November 29, 2007
Good English Versus Good Titling
We're rereleasing a book by the late great Paul Little, previously published by one of our distinguished rivals in the industry. Know Who You Believe was first released posthumously, under a different title, with the help of the author's widow, Marie Little. Marie has regularly updated her husband's writing, revealing along the way her own giftedness as a communicator and an apologist for Christianity. All told, the book has carried three titles, finally landing and resting on Know Who You Believe so that it sits comfortably alongside Paul's other books Know Why You Believe and Know What You Believe. How to Give Away Your Faith doesn't fit the pattern, but it's a clever title nonetheless.
I single out Know Who You Believe because of a publisher's note we inherited from our distinguished rival, which I didn't notice till today as I completed the book's copyright page.

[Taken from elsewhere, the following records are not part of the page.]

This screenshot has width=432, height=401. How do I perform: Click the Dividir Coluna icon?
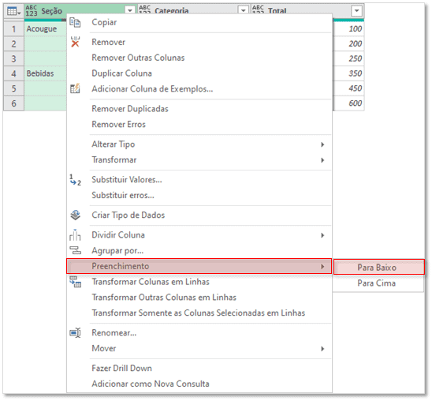point(75,235)
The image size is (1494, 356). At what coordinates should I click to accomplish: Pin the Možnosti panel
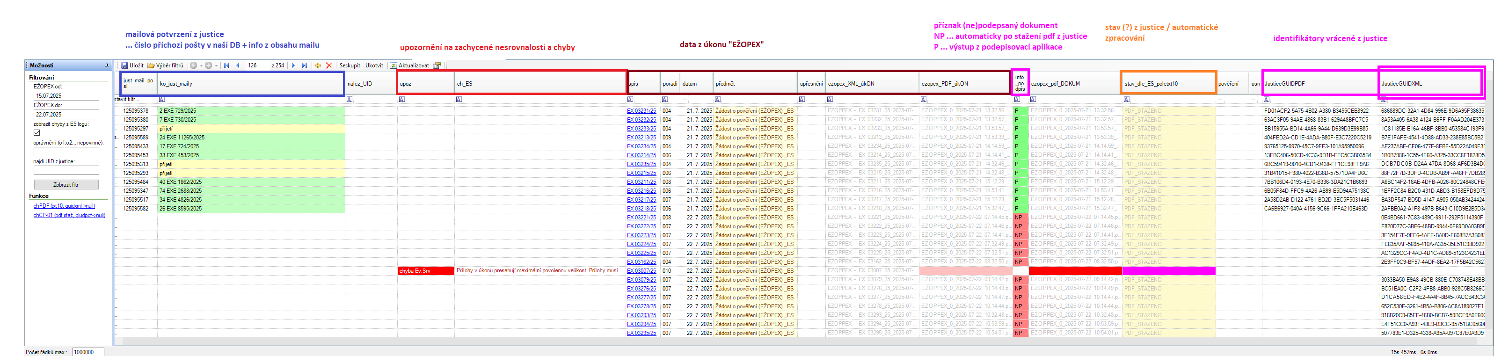pyautogui.click(x=107, y=66)
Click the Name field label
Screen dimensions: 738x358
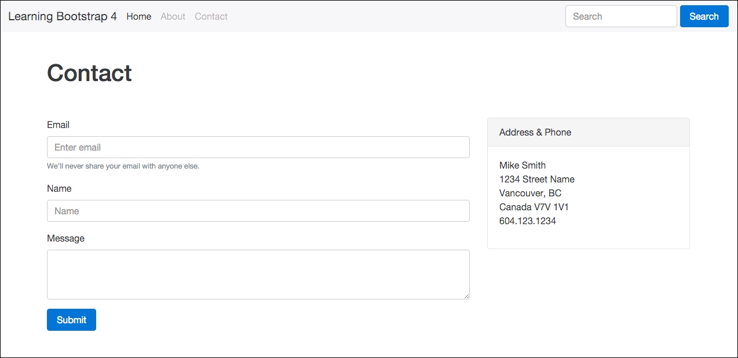60,188
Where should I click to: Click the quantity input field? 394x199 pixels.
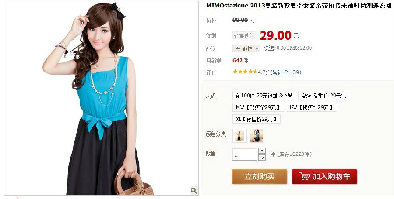244,154
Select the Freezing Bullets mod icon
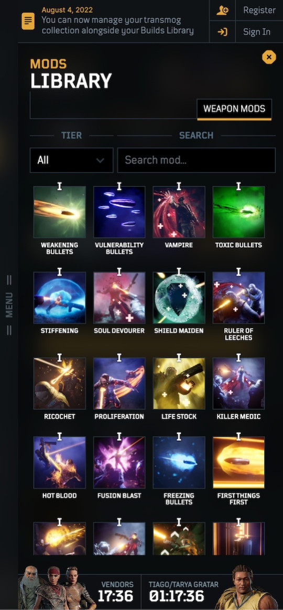283x610 pixels. [x=179, y=462]
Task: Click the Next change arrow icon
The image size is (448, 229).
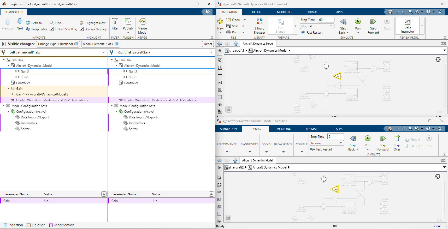Action: [20, 21]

Writers and publishers are often coached to "write as people speak" in order to best communicate with today's readers. Thus we have deliberately titled this book Know Who You Believe instead of using the grammatically correct--but awkward--Whom. Our apologies to purists everywhere.
I'm apparently not a purist, because the fact that the Who in the title technically should be Whom didn't occur to me till I read this publisher's note. That reflects badly on my editorial skills, I'm afraid, but I remain unapologetic, because I feel strongly that writers should write, and publishers should publish, like they talk. (Or should that be "as they talk"?) Except, of course, when they shouldn't.
The more august a book's subject matter and the more formal the writer's style are, the less appropriate an informal approach to titling becomes. But a little cheekiness in grammar--for example, in our IVP Books tagline "Think Deep. Live Smart"--generally doesn't hurt anybody. I'm reminded of a joke my uncle Pete once told me, which always elicits a chuckle:
A young southern gentleman of great intellect was on the campus of an Ivy League university for the first time, and was running late for an appointment with the registrar. He stopped a passing student on the quad and asked, "Pardon me, but could ya'll tell me where the registrar's office is at?"
The student harumphed, and with great condescension replied, "Sir, at this school we don't end our sentences with a preposition."
The young southern gentleman quickly responded, "Well, all right then. Let me try again. Could ya'll tell me where the registrar's office is at, ya big jerk?"